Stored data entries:

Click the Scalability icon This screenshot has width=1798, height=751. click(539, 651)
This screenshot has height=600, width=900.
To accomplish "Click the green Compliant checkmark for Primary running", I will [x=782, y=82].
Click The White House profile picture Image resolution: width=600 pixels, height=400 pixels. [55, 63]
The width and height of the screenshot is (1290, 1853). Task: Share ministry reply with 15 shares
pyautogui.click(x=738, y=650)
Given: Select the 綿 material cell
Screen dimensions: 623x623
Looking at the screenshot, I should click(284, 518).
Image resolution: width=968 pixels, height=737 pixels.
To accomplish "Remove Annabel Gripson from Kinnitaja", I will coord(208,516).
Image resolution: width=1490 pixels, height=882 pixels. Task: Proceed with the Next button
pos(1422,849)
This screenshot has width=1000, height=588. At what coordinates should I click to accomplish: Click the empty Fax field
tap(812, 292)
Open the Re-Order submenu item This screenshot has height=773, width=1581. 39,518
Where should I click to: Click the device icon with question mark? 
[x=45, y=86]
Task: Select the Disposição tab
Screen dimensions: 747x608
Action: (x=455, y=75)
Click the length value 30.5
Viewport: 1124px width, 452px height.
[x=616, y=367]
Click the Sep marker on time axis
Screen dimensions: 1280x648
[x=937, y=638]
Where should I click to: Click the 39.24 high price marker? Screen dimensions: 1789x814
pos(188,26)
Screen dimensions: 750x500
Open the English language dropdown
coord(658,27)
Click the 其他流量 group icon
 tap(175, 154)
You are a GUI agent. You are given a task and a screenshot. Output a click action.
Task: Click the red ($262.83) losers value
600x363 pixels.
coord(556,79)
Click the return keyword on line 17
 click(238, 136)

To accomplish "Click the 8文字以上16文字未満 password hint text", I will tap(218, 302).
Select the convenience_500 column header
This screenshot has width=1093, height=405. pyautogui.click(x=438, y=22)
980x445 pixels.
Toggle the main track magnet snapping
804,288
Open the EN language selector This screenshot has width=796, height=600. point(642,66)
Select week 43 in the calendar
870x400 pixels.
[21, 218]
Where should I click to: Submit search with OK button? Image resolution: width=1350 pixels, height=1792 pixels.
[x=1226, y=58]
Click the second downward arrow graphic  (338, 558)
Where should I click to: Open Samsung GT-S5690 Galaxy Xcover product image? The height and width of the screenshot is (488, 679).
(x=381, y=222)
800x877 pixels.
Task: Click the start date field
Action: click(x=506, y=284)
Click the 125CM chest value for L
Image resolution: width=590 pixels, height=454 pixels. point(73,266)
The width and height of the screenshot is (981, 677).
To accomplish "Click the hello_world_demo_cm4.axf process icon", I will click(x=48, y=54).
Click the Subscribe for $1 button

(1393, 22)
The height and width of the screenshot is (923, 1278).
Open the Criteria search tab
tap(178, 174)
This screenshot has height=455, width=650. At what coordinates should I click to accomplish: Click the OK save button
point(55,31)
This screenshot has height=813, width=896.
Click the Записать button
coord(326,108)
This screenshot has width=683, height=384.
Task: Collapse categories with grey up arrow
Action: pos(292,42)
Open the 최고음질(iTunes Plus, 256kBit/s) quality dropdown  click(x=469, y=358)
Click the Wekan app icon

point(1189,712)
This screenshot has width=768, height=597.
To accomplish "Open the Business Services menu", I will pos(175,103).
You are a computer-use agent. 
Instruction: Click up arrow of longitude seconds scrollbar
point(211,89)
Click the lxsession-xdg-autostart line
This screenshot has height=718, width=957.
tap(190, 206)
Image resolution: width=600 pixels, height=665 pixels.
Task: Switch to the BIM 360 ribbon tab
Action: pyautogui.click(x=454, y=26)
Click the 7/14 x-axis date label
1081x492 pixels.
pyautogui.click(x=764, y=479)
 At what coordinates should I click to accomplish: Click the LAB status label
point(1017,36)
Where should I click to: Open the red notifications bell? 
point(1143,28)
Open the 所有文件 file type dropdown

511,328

◆ TASK DETAILS
Going through the entries above, tally each line that has the word "agent". Answer with the number only.

◆ YOUR SOLUTION
2